Palm Cockatoo from West Papua's Forest

Palm Cockatoo (Probosciger aterrimus) in Waigeo island
Photo: Charles Roring
Here is the picture of Palm Cockatoo (Probosciger aterrimus) that I saw in Waigeo island of Raja Ampat. The bird was eating catappa fruits (beach almond) when I shot it using my Fujifilm HS50EXR. It was quite big with black - greyish feather. The red patch on its cheek was very visible under the morning sunlight. This bird is also called Goliath Cockatoo, or Great Black Cockatoo.
In Indonesia, its name is Kakaktua Raja (meaning King Cockatoo). Birdwatchers can see the bird in mainland New Guinea (West Papua and Papua New Guinea), Maluku islands, northern region of Australia, and other tropical islands in the Pacific.
Palm Cockatoo in Waigeo island
The first time I saw Palm Cockatoo in its natural habitat was in Table Mountain of Manokwari. I was guiding three Russian tourists at that time. Later, I saw the bird again in Tambrauw Mountains when I guided two Belgian tourists. I was walking with them under the canopy of the forest when suddenly this goliath looking bird landed on the branch of the tree above our heads. The Belgian tourist quickly pulled his camera out of his backpack, turned it on and aimed it at the bird. He successfuly made some nice pictures of the Goliath Cockatoo. Seconds later, the bird flew away.
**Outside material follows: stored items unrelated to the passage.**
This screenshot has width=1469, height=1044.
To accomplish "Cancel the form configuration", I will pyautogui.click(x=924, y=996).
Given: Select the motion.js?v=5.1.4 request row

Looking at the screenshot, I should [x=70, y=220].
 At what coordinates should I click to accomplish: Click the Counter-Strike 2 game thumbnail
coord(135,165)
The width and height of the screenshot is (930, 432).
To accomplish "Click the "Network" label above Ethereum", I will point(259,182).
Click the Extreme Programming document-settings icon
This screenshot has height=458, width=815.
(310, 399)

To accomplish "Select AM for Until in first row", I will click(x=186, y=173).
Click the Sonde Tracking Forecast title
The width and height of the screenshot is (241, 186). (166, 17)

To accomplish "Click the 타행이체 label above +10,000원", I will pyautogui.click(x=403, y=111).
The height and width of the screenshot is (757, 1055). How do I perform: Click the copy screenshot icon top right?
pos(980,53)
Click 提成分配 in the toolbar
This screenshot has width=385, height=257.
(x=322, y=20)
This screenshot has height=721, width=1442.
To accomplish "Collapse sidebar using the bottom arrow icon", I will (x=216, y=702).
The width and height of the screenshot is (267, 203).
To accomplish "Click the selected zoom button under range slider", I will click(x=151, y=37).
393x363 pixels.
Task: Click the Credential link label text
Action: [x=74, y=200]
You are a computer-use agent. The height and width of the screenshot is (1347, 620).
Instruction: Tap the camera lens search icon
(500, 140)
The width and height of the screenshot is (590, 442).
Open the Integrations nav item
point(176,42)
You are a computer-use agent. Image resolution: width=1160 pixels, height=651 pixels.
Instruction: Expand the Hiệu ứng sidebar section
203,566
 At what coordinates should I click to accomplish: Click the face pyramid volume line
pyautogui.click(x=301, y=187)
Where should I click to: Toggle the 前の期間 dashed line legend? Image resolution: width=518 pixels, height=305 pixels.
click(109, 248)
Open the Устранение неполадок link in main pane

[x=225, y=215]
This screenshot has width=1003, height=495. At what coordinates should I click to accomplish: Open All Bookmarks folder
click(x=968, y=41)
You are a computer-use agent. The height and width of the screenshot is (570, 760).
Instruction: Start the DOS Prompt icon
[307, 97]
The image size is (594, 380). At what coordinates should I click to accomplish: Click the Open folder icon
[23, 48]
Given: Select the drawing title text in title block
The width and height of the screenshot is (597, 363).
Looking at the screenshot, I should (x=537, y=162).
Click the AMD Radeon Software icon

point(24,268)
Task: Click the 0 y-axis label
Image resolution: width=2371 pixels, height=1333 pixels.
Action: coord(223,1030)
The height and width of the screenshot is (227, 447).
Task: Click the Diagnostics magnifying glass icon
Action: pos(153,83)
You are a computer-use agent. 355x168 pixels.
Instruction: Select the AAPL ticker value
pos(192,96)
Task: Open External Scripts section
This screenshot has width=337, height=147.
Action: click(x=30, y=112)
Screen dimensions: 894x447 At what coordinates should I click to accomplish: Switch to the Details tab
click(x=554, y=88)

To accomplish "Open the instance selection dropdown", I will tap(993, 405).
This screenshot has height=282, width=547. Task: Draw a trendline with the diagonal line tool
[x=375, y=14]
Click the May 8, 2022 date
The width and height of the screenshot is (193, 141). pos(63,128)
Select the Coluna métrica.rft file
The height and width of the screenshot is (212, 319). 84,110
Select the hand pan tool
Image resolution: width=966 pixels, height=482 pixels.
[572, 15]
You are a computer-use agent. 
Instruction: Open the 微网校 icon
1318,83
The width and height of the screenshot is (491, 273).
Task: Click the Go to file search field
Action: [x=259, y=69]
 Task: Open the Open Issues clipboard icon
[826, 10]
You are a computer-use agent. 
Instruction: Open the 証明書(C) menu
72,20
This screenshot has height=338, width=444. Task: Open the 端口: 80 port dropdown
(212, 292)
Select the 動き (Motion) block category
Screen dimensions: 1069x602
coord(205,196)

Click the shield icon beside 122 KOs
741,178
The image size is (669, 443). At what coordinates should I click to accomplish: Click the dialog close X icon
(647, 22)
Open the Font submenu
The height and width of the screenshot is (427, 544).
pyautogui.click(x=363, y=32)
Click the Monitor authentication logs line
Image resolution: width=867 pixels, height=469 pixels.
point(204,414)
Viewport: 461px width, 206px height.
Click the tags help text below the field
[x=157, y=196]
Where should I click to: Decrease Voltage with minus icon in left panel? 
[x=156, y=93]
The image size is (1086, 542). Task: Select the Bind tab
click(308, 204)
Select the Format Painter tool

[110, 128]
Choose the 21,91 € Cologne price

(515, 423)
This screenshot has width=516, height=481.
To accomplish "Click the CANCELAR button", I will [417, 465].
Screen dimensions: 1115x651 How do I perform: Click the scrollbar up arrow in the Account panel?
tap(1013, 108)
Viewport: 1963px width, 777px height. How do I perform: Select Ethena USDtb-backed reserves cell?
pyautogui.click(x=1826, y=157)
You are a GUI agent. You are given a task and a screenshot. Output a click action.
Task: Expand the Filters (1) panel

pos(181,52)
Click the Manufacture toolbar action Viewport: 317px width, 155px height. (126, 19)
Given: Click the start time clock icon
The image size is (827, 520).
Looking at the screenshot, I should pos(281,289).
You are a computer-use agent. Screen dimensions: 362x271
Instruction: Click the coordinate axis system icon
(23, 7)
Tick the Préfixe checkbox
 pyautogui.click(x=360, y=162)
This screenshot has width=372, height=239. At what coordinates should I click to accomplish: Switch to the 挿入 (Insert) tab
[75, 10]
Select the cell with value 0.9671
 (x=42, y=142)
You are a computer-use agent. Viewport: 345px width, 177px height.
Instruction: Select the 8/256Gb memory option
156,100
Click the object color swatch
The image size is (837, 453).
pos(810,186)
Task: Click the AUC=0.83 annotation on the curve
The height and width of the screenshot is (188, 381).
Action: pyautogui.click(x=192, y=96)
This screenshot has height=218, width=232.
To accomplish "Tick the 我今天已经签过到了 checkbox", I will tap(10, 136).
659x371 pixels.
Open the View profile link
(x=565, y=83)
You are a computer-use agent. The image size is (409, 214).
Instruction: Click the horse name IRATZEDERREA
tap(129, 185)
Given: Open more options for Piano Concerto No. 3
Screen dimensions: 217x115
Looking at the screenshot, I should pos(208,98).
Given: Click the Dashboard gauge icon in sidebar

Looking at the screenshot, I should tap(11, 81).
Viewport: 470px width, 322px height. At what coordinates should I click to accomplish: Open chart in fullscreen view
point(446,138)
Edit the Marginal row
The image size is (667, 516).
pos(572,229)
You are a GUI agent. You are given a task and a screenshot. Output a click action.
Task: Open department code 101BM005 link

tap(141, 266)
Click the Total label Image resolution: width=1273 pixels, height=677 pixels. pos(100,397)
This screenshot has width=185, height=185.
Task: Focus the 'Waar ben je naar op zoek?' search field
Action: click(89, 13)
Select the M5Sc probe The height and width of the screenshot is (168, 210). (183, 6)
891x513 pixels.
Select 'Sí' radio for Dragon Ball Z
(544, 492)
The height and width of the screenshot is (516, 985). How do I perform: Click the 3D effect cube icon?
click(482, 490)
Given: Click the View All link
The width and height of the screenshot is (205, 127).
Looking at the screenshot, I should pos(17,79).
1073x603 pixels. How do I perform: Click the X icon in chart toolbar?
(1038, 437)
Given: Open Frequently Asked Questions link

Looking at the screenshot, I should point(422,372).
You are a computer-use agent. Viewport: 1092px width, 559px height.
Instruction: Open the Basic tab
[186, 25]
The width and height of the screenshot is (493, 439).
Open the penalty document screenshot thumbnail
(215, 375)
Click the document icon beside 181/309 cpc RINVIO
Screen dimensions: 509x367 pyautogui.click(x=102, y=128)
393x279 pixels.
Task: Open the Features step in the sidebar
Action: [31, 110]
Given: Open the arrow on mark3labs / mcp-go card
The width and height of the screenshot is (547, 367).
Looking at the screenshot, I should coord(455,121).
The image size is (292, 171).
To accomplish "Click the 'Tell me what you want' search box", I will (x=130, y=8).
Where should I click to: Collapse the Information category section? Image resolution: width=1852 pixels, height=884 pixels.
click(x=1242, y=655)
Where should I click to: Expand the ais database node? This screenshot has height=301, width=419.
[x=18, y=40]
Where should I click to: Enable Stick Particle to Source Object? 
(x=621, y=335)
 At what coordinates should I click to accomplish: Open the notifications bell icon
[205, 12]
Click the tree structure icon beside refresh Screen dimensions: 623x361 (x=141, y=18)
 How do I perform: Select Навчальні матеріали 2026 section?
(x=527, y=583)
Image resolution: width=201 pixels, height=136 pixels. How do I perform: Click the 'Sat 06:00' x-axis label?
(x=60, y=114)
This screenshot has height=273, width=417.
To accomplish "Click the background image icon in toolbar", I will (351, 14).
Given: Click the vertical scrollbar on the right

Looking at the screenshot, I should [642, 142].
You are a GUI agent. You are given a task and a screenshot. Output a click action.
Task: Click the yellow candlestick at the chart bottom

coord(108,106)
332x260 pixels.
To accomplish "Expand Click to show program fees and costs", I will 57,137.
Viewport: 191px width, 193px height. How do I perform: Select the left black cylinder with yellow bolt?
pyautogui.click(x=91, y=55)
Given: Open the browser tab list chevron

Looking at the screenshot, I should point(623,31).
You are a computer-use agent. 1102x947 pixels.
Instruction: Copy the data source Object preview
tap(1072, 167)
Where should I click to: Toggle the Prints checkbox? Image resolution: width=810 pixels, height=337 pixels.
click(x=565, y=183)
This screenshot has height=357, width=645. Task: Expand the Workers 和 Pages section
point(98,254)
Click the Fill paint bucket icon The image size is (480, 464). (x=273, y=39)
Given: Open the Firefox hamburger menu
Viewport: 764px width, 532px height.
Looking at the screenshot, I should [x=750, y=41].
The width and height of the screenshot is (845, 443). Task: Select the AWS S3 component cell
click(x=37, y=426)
Personally, I have taken pictures of Palm Cockatoo in several different forest areas in West Papua. I like the bird because it is different from other birds. It is more independent. Unlike its relatives the Sulphur Crested Cockatoo that like to fly in groups, Palm Cockatoo likes flying solo exploring the lush green of tropical rainforest. Sometimes there are a couple of the birds feeding on fruits in trees.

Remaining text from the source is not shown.